Why use AWS Lambda? Lambda (not to be confused with lambda expressions introduced in Java 8) is a serverless compute platform (Function as a Service) where our Java code will run. As you might expect, there is still a server, however the burden of responsibility has been placed on AWS. This means that provisioning, monitoring, patching, scaling, and other infrastructure activities are managed by AWS. After code is deployed it can be established to run automatically when some external event occurs such as a RESTful call or a new S3 object received. For services that only need to run on occasion and in response to a trigger, Lambda is an excellent solution.

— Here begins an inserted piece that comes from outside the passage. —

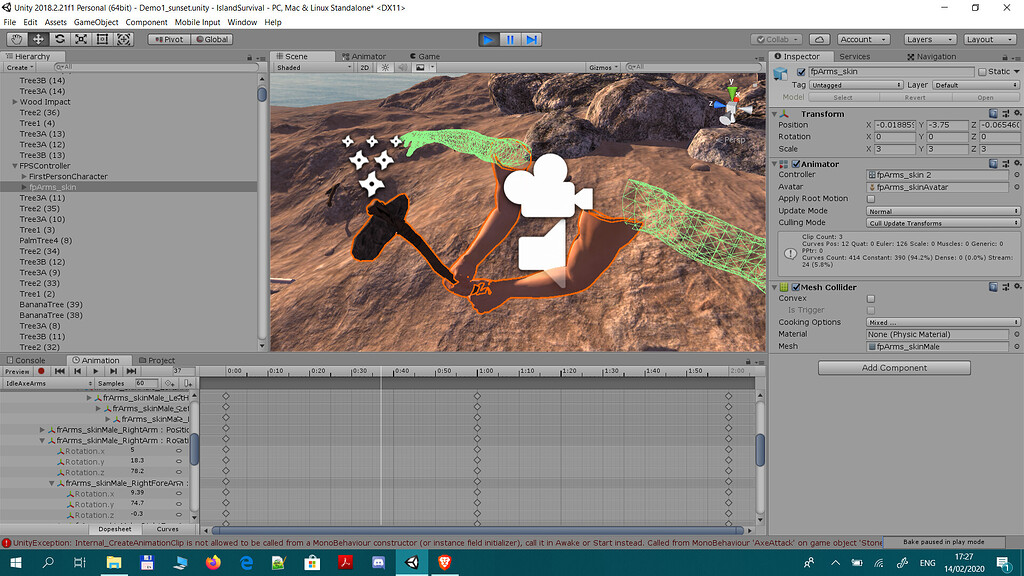Image resolution: width=1024 pixels, height=576 pixels.
Task: Open Unity from the taskbar
Action: click(x=412, y=564)
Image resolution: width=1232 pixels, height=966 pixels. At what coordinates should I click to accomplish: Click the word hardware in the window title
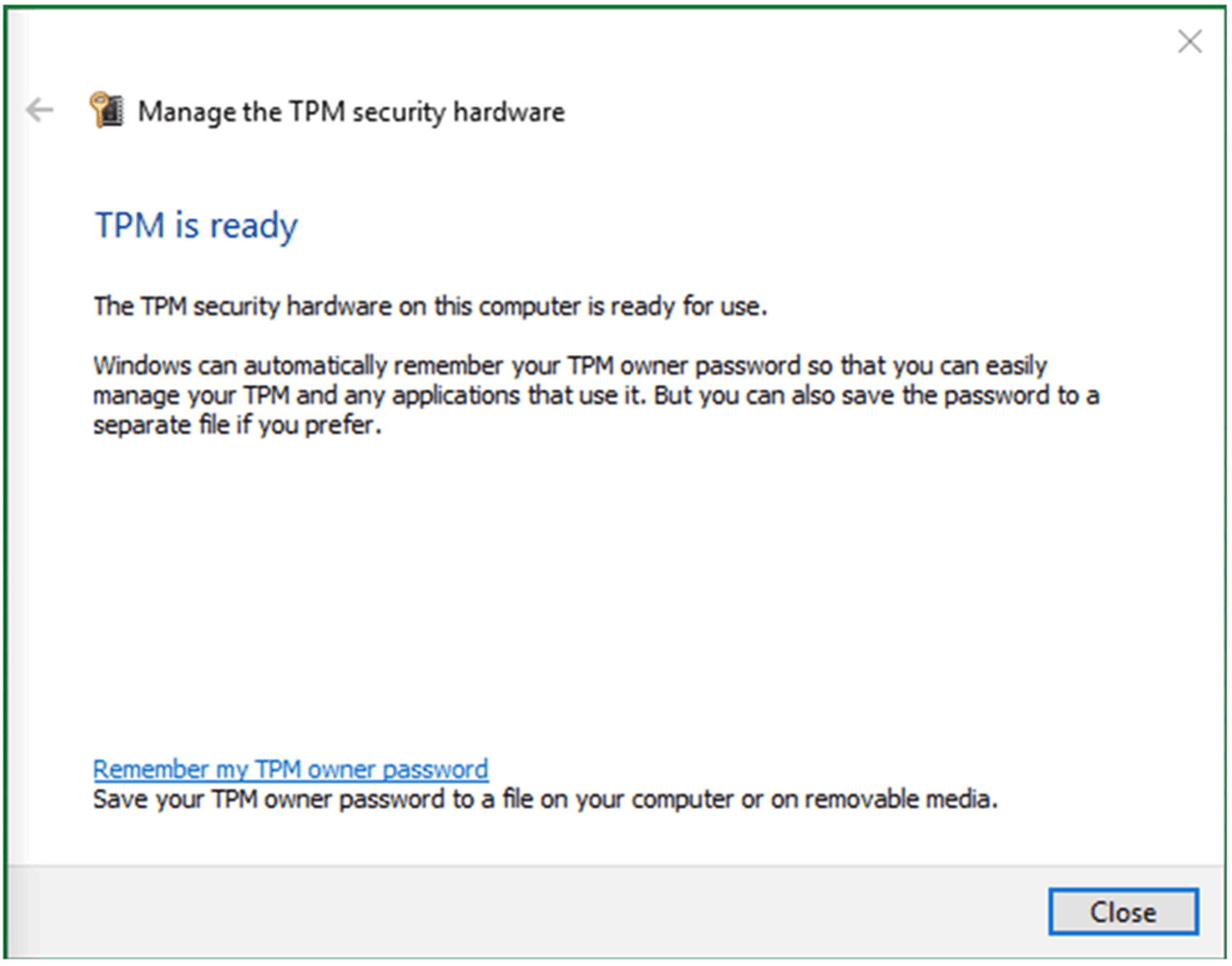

Lambda is an excellent choice compared to cloud compute platforms like AWS EC2 when it isn’t necessary to have control of server instances, when code is only going to run in response to another event, or for code that is run infrequently. For example, Netflix uses Lambda to help automate the encoding process of media files.

S3 (Simple Storage Service) is a storage solution for bulk data. Amazon describes it as “secure, durable, highly-scalable cloud storage.” Common uses include hosting static websites, big data objects, and holding objects for processing by other AWS services.

DynamoDB is a NoSQL database which is extremely fast, with single-millisecond latency, and delivers consistent read and write executions. Like Lambda, it’s fully managed and scalable. It provides an advantageous database solution for simple read and write processes without complex joins.

2. Setup

First you will need to get an AWS account and set up the CLI. Amazon has instructions to do this at http://docs.aws.amazon.com/lambda/latest/dg/setup.html

Additionally, we will follow setup using Eclipse IDE and AWS SDK plugin. Amazon has setup instructions here: http://docs.aws.amazon.com/toolkit-for-eclipse/v1/user-guide//getting-started.html

Once you have set up CLI and your adminuser account, log in at https://signin.aws.amazon.com/console

2.1 S3

We will create two buckets, one to store the raw data to be processed and a second to store our Java code.

After logging in to the AWS console, select from the top menu:

  • AWS > Storage and Content Delivery > S3
  • Select the ‘Create Bucket’ button

Amazon policy allows for names with lowercase letters, numbers, periods (.), and hyphens (-). Your bucket must have a unique name across all of AWS. Amazon recommends DNS compliant names.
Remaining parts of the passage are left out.